**Required action 1:**
In the excerpt on the WHO pandemic treaty talks, what did Tedros call the disparity between rich and poor countries in access to vaccines?
**Required action 2:**
Continue the excerpt on the WHO pandemic treaty talks after its last sentence.

After the COVID-19 pandemic, the World Health Organization was asked to write an agreement on how to respond to the inevitable next one and avoid the missteps and disparities of the last one.
"We are not where we hoped we would be when we started this process," Roland Driece, co-chair of WHO's negotiating board for the agreement, said Friday.
A final draft treaty was scheduled for presentation at next week’s World Health Assembly, the yearly meeting of health ministers in Geneva.
"This is not a failure," WHO chief Tedros Adhanom Ghebreyesus said in Geneva after the talks ended.
"We will try everything — believing that anything is possible — and make this happen because the world still needs a pandemic treaty," he said.
The COVID-19 pandemic killed millions of people worldwide, broke health care systems and disrupted economies.
Tedros described the immense disparity between rich and poor countries concerning access to vaccines and other necessities "a catastrophic moral failure."
The WHO chief is, however, keeping hope alive that WHO will come up with a plan to more equitably address the next pandemic.
"Many of the challenges that caused a serious impact during COVID –19 still exist," he said.
Driece and Precious Matsoso, the co-chairs of the negotiating board, didn’t get into details about where the talks were stymied. But others pointed to differences about sharing information about pathogens, intellectual property rights and affordability of vaccines.

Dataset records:
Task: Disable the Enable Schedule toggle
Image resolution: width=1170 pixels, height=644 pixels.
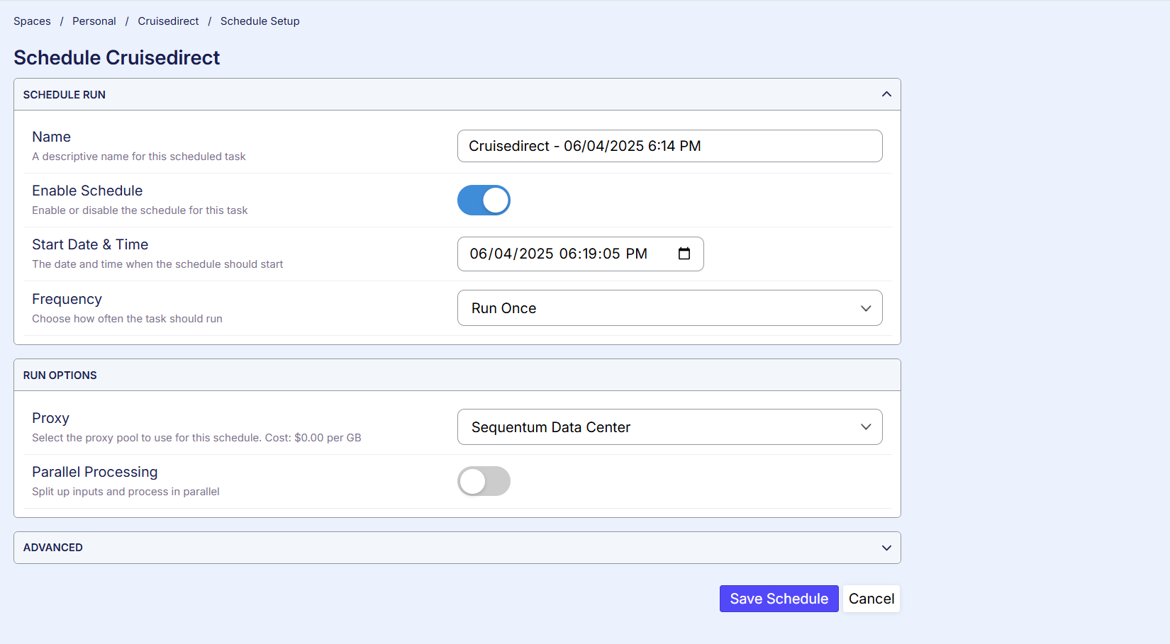Action: (x=484, y=200)
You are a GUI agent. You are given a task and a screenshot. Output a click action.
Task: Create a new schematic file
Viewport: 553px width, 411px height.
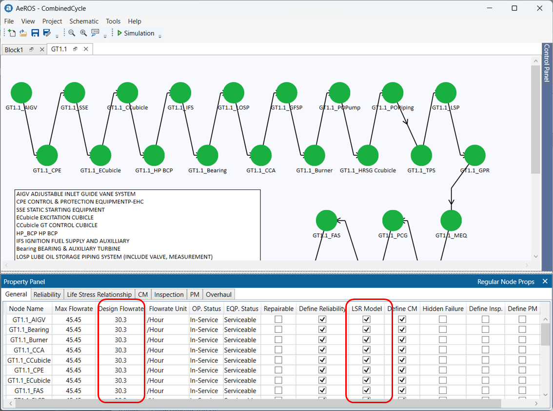coord(11,33)
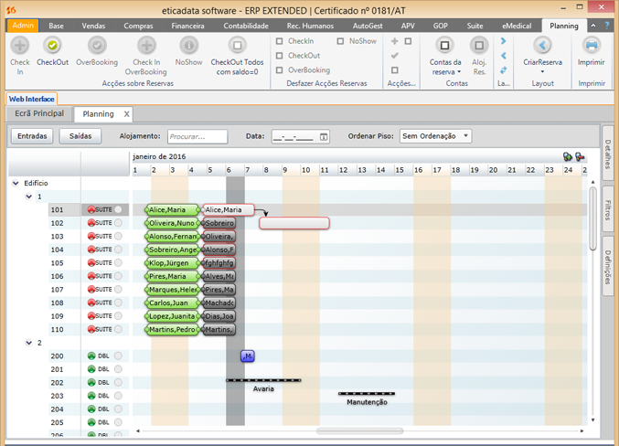Viewport: 619px width, 446px height.
Task: Click the CheckOut ribbon icon
Action: [x=52, y=45]
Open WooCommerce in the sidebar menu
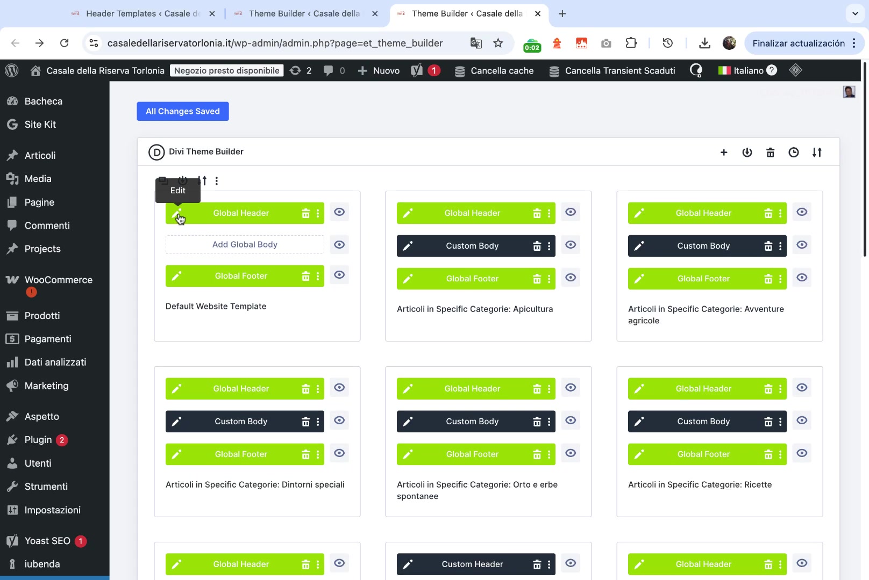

**Answer 1:**
He called it "a catastrophic moral failure."

**Answer 2:**
According to reporting by The Associated Press, developing countries worried about providing virus samples to be used in developing vaccines, but then not being able to afford those vaccines.
Some U.S. Republican senators protested to the Biden administration that the draft treaty contained "intellectual property rights" issues. And Britain said it would agree to the treaty only if "adhered to British national interest and sovereignty," the AP reported.
Jaume Vida, a senior policy adviser with Health Action International told AFP that the negotiators will likely present "the skeleton of the instrument to the assembly," because "there is agreement on the principles and structure."
Agence France-Presse said it saw a draft agreement of which a large portion was approved, but there were a number of other sections that had not been approved.
"Perhaps the ambition of doing this in two years was a bridge too far, the fastest-ever negotiated U.N. treaty, Ellen ‘t Hoen, a lawyer with the Medicines Law and Policy NGO, told the French news agency.
Some information in this came from The Associated Press and Agence France-Presse.